British chipmaker CSR Plc underscored its financial strength on Monday with a share buyback of up to $50 million, helping send its shares up more than 20 percent to their highest in six months.

The company, whose chips feature in the popular Beats by Dr Dre headphones, also said it would raise its final dividend to 7.1 cents per share from 6.5 to give a total payout for the year of 1.03, having stacked up $278 million in cash or cash equivalents by the end of 2011.

The Cambridge, eastern England-based group said it had boosted its gross margin in the fourth quarter as its focus on platforms such as audio start to pay off. It halted the development of technology for digital TVs and silicon tuners in December to focus on higher-margin areas.
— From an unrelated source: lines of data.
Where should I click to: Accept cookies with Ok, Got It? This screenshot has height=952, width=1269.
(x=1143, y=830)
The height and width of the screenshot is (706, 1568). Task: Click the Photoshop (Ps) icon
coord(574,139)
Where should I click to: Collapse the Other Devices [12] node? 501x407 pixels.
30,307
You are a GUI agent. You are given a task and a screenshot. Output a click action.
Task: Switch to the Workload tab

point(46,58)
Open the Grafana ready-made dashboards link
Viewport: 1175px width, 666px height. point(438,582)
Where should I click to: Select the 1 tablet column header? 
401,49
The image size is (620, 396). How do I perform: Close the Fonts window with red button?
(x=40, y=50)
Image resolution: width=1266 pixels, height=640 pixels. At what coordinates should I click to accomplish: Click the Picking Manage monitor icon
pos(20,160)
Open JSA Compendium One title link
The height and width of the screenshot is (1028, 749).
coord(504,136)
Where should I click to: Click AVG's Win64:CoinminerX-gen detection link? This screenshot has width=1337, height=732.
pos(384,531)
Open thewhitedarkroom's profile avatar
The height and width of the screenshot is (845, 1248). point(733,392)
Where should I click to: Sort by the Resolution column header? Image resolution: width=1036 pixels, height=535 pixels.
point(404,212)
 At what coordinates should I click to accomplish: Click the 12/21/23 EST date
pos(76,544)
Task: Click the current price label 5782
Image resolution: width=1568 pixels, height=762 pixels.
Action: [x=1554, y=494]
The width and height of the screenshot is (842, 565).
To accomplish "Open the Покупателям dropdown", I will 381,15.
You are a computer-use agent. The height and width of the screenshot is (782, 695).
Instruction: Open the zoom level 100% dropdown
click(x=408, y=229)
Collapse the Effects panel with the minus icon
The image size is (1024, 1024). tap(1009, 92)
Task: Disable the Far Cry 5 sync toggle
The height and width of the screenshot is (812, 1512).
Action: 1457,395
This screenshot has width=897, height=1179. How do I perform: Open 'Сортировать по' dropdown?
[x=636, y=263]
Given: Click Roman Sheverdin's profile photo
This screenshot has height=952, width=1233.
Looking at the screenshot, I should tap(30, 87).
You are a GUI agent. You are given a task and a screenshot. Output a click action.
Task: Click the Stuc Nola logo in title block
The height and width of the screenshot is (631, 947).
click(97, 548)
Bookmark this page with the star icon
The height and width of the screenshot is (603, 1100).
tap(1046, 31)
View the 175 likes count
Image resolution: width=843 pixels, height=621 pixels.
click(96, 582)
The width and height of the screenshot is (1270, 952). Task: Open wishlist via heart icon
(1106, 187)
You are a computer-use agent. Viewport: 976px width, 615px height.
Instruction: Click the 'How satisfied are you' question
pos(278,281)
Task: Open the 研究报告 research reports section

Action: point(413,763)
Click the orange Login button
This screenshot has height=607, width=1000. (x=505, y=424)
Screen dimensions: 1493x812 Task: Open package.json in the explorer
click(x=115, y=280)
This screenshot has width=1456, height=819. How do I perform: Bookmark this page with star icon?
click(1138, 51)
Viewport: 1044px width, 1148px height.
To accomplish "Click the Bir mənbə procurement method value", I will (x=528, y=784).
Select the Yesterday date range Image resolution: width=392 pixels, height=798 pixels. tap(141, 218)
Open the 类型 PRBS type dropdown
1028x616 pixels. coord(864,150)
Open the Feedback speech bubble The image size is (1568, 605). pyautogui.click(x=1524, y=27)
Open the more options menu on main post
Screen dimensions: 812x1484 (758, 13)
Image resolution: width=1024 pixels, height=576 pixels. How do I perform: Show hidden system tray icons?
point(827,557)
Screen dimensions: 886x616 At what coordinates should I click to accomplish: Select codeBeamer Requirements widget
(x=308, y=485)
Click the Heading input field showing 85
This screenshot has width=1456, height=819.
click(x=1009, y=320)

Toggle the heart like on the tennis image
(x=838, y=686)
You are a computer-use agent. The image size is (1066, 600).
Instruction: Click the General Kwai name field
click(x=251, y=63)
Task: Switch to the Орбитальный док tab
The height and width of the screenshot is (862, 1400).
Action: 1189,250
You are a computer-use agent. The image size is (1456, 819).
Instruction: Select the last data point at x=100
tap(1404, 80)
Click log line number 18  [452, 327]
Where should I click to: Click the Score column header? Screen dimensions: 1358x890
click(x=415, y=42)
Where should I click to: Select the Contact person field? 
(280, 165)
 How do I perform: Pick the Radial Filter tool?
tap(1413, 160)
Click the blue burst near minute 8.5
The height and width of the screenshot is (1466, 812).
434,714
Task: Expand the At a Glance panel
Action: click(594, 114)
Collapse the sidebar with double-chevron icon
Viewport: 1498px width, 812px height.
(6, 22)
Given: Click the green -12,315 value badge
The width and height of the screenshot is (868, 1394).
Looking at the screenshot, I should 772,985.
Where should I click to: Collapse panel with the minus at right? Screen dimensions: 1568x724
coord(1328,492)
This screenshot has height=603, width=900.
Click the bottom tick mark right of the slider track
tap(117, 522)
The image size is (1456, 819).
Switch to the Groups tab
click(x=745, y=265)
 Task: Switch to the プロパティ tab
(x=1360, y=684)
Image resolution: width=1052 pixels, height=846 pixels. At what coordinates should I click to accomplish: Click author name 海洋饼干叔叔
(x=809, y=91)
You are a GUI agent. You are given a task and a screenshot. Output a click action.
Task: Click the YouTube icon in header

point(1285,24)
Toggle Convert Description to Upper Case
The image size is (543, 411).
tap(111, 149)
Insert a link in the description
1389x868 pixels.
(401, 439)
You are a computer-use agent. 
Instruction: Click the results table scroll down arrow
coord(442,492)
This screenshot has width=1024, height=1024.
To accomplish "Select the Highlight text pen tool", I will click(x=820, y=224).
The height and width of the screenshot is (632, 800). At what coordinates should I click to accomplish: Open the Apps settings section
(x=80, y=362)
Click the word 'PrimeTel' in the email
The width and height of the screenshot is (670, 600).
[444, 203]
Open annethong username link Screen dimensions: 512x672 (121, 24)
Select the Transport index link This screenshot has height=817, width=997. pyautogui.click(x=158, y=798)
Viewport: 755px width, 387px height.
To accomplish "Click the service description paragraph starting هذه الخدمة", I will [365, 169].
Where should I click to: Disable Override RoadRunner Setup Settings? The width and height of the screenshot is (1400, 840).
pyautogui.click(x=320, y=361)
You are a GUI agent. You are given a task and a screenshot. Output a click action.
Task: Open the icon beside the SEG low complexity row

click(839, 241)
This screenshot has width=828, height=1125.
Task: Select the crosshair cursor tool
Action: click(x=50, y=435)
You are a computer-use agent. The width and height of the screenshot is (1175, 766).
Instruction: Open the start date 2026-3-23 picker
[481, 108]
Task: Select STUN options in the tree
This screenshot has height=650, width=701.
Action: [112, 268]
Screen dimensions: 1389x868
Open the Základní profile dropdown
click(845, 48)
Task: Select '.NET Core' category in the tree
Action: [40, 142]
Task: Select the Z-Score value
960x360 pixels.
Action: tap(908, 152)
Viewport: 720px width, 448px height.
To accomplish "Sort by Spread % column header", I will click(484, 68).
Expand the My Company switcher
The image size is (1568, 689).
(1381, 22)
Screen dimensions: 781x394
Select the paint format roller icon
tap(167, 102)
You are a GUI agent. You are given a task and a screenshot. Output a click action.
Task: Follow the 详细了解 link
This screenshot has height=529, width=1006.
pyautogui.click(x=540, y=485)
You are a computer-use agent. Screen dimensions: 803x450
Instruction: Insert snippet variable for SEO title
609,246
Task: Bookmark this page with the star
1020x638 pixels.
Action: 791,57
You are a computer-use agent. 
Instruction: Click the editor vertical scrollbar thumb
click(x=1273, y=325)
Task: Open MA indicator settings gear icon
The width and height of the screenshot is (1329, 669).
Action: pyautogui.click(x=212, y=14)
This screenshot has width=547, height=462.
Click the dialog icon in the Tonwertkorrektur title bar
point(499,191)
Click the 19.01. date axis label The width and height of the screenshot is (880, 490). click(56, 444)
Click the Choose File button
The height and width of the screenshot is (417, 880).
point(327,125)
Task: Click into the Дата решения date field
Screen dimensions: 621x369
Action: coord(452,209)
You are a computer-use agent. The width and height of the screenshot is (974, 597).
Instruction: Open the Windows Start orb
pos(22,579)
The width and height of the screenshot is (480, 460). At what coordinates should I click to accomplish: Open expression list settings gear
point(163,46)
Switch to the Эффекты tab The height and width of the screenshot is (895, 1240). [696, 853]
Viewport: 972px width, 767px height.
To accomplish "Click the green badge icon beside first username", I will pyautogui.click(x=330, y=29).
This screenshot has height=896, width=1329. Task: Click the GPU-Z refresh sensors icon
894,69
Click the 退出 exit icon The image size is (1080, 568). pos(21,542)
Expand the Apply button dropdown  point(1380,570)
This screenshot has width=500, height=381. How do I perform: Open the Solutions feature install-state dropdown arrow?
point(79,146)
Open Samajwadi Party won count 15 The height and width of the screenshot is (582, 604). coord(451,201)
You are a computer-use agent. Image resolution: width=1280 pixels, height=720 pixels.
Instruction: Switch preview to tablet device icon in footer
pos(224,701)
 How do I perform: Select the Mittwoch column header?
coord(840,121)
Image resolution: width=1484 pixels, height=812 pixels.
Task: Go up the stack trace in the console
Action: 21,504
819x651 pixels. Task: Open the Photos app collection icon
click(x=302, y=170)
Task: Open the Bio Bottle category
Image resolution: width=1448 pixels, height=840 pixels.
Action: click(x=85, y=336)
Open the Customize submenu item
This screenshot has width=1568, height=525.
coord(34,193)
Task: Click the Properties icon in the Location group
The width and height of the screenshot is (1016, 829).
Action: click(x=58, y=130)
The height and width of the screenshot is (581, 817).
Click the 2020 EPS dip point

Shares in the group were up 21 percent at 274.4 pence by 1109 GMT, making them the top performers in the FTSE 250 mid-cap stock index, having risen to a six-month high of 275.5p.

Chief Executive Joep van Beurden said the group, which competes with Broadcom and Qualcomm, was seeing good momentum in voice and music technology, as well as location, automotive and low-energy bluetooth systems against a weak backdrop for consumer technology.

Customers are still cautious but the situation today, against Q3 and Q4, is a touch better, van Beurden said. Underlying demand has stabilized.

CSR, which had fallen behind competitors in the hot smartphone market because of its lack of a wifi-bluetooth combination chip, said it plans to enter the market with its own chip. Van Beurden said revenue would ramp from 2013, which is up to six months later than the group had previously forecast.

Analysts at brokerage Liberum, who have a buy rating on the stock, said the results were ahead of expectations and noted the buyback and that guidance was slightly ahead.

CSR made an underlying operating loss of $4.9 million after tax in the fourth quarter against a $12.5 million profit a year ago, reflecting restructuring costs and the integration of Zoran, the imaging technology group it bought last year.

Revenue rose to $244 million, towards the top of the $230 million to $250 million range it had forecast and up from $184.8 million a year ago, while its gross margin improved to 51 percent from 48.7 percent.

The company also said it would deliver $130 million of annual cost savings by the end of the second quarter. It said revenue for the first quarter of 2012 would be in a range between $205 million and $225 million.